Marc betrachtete sie mit einem merkwürdigen Gesichtsausdruck. „Wie bitte?"
Maxine seufzte ungeduldig. Wie konnte ein studierter Mann nur so begriffsstutzig sein?
„Warum leben Sie und Susan nicht zusammen?"
„Warum wir ...? Oh."
„Oh?" Was sollte denn das für eine Antwort sein. „Wollen Sie mir damit sagen, dass es allein Ihre Sache ist?" Eigentlich war es das auch. Ja, sie war vielleicht manchmal zu direkt, was wahrscheinlich damit zusammenhing, dass sie von klein auf mit ihren Eltern die Welt bereist hatte und etwas unkonventionell aufgewachsen war.
„Sie haben Recht, Miss Baptiste, es geht Sie nichts an. Da es allerdings kein Geheimnis ist, warum Susan und ich nicht zusammenleben, werden Sie es ohnehin bald herausgefunden haben." Schalkhaft sah er sie an. „Ich vermute einmal, dass ihr Ehemann etwas dagegen hätte."
„Ihr Ehemann?" wiederholte sie verwirrt. „Aber sie ist doch Mrs. Merit?"
„Ja, das ist sie. Sie ist mit Jake Merit verheiratet und meine Schwägerin."

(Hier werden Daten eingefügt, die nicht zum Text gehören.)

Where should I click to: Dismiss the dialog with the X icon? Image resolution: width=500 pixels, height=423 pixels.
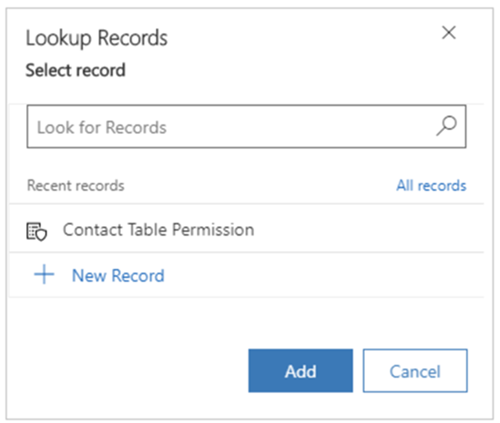[x=449, y=33]
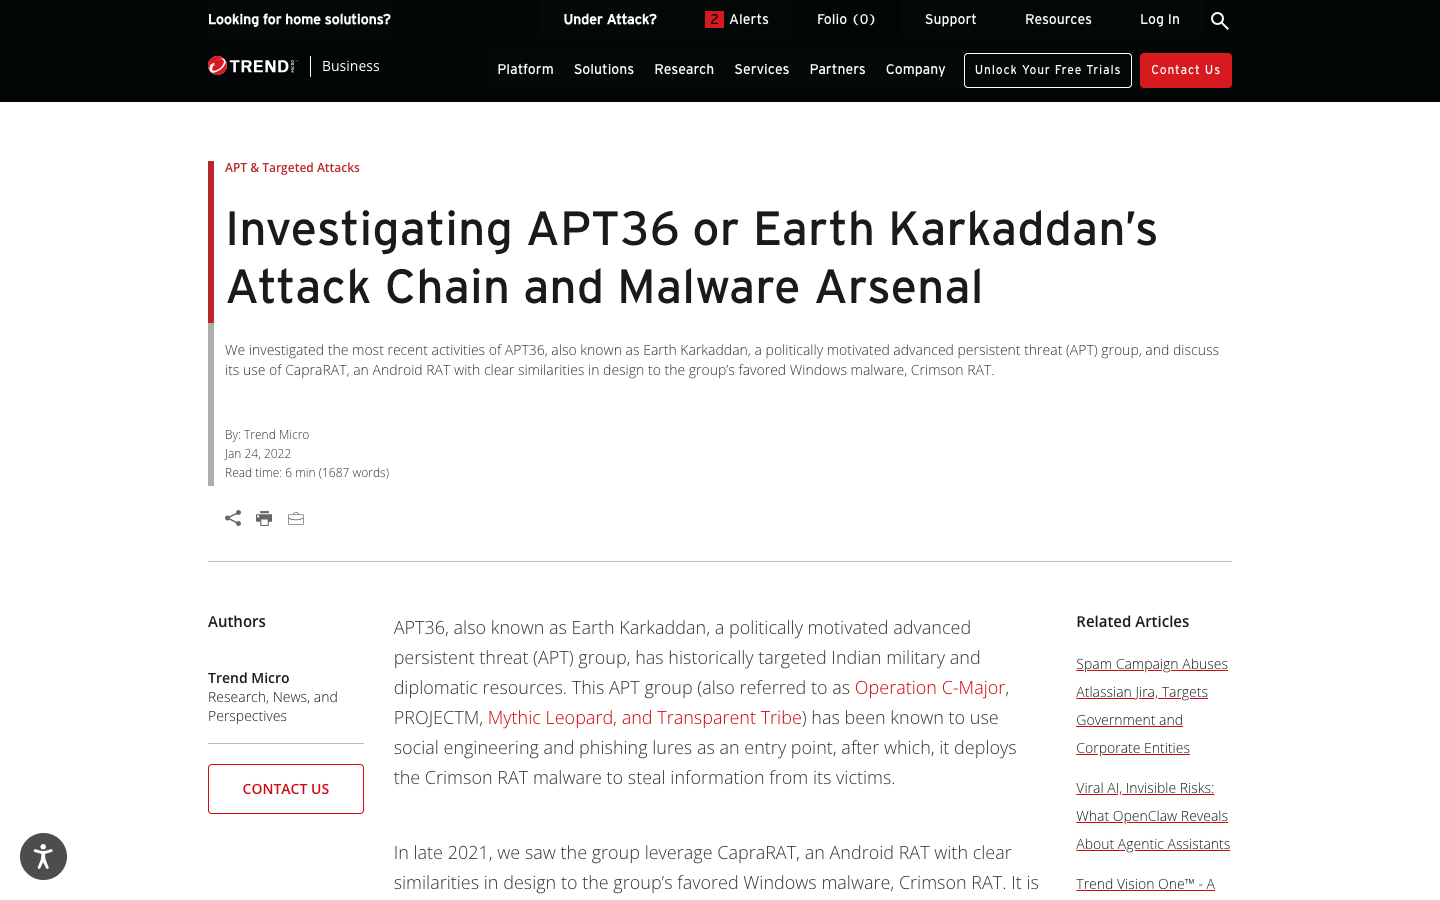Open the accessibility widget icon
Screen dimensions: 1440x900
coord(43,856)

Nun war Maxine völlig durcheinander und auch leicht entsetzt. „Warum hat sie sich
dann bei Ihnen für das Baby bedankt?" Kaum hatte sie die Worte ausgesprochen, bereute sie sie. „Nein, nicht!" Abwehrend hob sie die Hände. „Manches will ich nicht zu meiner Sache machen."
Spöttisch verzog er den Mund. „Nicht oft genug, wie mir scheint." Er stieß sich von der Zimmertür ab. „Aber damit Ihr Zartgefühl nicht zu sehr leidet ... Susan hat sich bei mir bedankt, weil ich ihnen bei der Adoption des Babys geholfen habe."
So dumm war sie sich noch nie vorgekommen. Warum hatte sie nur den Mund nicht
halten können! „Das ergibt einen Sinn", erwiderte sie leise.
„Wie schön, dass Sie das finden! Jetzt werde ich heute Nacht gleich besser schlafen", erklärte er sarkastisch und ging an ihr vorbei auf die Küche zu. „Was würden Sie gern essen?"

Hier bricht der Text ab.